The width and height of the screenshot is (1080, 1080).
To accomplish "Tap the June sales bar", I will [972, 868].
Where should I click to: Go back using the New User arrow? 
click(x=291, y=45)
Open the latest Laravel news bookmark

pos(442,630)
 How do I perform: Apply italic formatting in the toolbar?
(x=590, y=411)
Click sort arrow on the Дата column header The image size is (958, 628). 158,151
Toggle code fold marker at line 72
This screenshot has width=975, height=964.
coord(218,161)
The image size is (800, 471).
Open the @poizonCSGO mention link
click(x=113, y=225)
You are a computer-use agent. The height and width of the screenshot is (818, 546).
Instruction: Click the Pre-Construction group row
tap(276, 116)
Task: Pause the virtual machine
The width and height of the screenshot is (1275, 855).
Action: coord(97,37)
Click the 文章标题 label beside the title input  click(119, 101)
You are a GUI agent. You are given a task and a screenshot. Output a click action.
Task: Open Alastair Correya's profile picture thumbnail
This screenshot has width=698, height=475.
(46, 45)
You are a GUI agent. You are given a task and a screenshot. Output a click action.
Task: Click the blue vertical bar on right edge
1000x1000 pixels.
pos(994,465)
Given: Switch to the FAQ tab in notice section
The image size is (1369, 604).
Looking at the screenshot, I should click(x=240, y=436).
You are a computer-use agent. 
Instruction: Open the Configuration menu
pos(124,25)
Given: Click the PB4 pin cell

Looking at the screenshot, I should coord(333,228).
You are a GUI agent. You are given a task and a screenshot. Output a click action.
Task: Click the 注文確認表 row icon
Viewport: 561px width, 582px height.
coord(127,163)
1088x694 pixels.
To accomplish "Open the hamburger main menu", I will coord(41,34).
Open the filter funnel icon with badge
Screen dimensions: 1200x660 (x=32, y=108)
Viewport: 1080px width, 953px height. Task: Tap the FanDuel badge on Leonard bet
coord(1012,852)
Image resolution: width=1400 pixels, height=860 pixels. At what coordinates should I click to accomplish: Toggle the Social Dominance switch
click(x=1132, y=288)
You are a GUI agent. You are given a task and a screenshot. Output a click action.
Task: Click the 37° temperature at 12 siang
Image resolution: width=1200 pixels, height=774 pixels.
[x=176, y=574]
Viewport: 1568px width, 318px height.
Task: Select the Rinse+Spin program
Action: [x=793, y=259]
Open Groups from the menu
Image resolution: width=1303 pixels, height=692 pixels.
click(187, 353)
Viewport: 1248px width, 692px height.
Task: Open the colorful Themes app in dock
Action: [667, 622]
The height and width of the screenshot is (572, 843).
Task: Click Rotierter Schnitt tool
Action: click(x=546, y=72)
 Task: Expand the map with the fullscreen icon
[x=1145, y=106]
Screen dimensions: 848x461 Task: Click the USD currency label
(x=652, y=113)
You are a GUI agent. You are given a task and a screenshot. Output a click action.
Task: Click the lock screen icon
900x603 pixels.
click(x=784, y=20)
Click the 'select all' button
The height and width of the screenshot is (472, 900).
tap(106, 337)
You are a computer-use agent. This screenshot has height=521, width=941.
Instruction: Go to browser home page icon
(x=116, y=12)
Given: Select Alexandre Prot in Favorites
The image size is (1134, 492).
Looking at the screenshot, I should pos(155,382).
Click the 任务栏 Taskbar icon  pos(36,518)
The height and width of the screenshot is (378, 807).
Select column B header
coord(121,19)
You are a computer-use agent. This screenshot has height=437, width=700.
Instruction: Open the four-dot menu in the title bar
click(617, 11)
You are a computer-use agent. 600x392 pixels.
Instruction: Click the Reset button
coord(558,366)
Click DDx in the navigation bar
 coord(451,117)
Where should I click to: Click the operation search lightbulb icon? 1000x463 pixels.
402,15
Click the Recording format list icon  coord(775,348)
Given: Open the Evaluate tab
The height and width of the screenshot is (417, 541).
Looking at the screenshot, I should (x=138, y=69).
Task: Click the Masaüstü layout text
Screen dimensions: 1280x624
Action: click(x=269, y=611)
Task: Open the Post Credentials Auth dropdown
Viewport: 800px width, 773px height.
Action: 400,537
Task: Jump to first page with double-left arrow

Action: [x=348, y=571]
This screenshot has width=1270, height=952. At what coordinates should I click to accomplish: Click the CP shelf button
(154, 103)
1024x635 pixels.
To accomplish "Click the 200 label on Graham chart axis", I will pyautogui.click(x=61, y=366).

+--

Give only the number of lines in the entries that contain "will".

3